Cela dit, si j’avais une baguette magique, je ferais en sorte d’inculquer aux étudiants en droit une partie plus pratique, qui corresponde davantage à la réalité des choses…sans évidemment oublier de leur apprendre à penser! Je crois que la formation pourrait encore être améliorée à ce chapitre et mieux préparer les jeunes avocats au milieu du travail.
4- La perception du public envers la profession et les avocats en général est-elle plus positive, égale ou moins positive qu’elle ne l’était à vos débuts en pratique? Et pourquoi, à votre avis?
Je crois que la perception est, dans un sens, meilleure, en ce sens qu’on entend bien moins qu’avant de mauvaises farces sur les stéréotypes d’avocats et leur côté sordide ou abusif. Certains scandales dans les dernières années ont par contre causé du tort…c’est désolant et ne démontre pas, chez les principaux concernés, le niveau d’intégrité qu’une telle profession requière.
Dans l’ensemble, je crois quand même que la perception s’est améliorée et qu’elle est plus positive que par le passé.
5. Quel conseil donneriez-vous à quelqu’un voulant être, un jour, à la barre des affaires juridiques d’une grande entreprise et y connaître du succès?
Évidemment, les qualités professionnelles de base doivent être présentes. Mais plus enocore : il faut mettre l’emphase sur la formation, se tenir constamment à jour sur tout, avoir de la vision et savoir inculquer cela aux autres.
Ensuite, le fait d’avoir le sens des affaires est évidemment nécessaire : c’est ce que le client et les compagnies demandent.
Ensuite, et pour gérer une équipe, il faut avoir l’esprit jeune, être très ouvert et accepter qu’il puisse exister des différences marquées entre les générations et les types de gens. Ce n’est pas toujours facile, bien sûr. Je suis, cela dit, d’avis que nous avons une relève extraordinaire et qu’il faut la soutenir.
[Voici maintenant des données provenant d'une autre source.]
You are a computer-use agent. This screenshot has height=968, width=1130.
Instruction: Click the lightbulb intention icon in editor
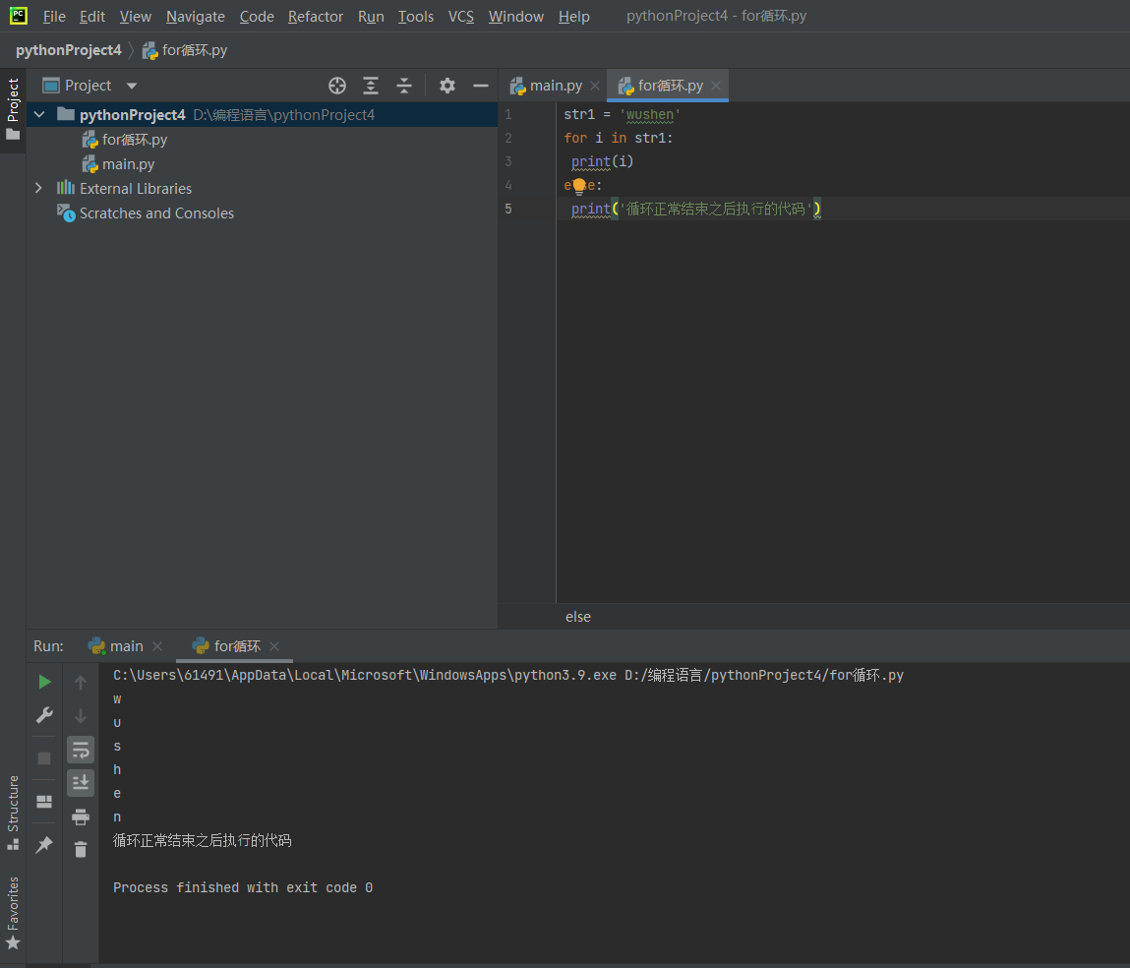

Les jeunes avocats ont, c’est vrai, souvent besoin de plus d’attention que dans mon jeune temps, où la situation se résumait plus ou moins à ‘travailler, un point c’est tout’. La jeune génération, elle, veut faire partie des objectifs, et je suis certainement d’accord avec cela.
· Le dernier bon livre qu’elle a lu – The Peacok Emporium (auteure : Jojo Moyes).
· Le dernier bon film qu’elle a vu – Brooklyn (réalisateur : John Crowley)
· Elle écoute… beaucoup de musique classique et aime l’opéra.
· Son leitmotiv : « On ne peut pas se changer complètement, mais on peut toujours s’améliorer. »
· Ce qui la fait craquer – les enfants! C’est qu’elle adore son petit neveu et sa petite nièce!
· Son restaurant préféré – Le Toqué (Place Jean-Paul-Riopelle) et…Guy La Patate (Grande-allée, à St-Hubert)! Note aux lecteurs : selon elle, ils ont la meilleure poutine!
· Un pays qu’elle aimerait visiter – La Chine.
· Le personnage historique qu’elle admire le plus, et pourquoi : le Dalai Lama actuel parce qu’il reste bon et ouvert malgré l’adversité.
· Si elle n’était pas avocate, elle serait…probablement médecin ou mathématicienne!
Avant de se joindre à Intact Corporation Financière, Me Guénette a occupé divers postes de direction dans le domaine des affaires juridiques, notamment à la Banque Nationale du Canada, à la Laurentienne générale, chez Provigo et chez Bell Canada. En tout début de carrière, elle est nommée Chef des affaires juridiques par intérim chez Gaz Métropolitain.
Outre ses fonctions au sein de ces différentes compagnies, incluant pour certaines les services de communication, de traduction et de sécurité de même que la gestion des risques et le lobbying, Me Guénette a enseigné les assurances à l’Université de Montréal et elle est présentement administratrice de l'établissement. Elle a été gouverneure de l’Université du Québec de 1988 à 1992 et a occupé divers postes au Conseil de la conservation et de l’environnement du Québec entre 1988 et 1993, notamment celui de présidente du conseil en 1992-1993.
Françoise Guénette détient un diplôme en droit de l’Université McGill. Elle est membre du Barreau du Québec depuis 1977 et membre du Barreau de l’Ontario depuis 2001.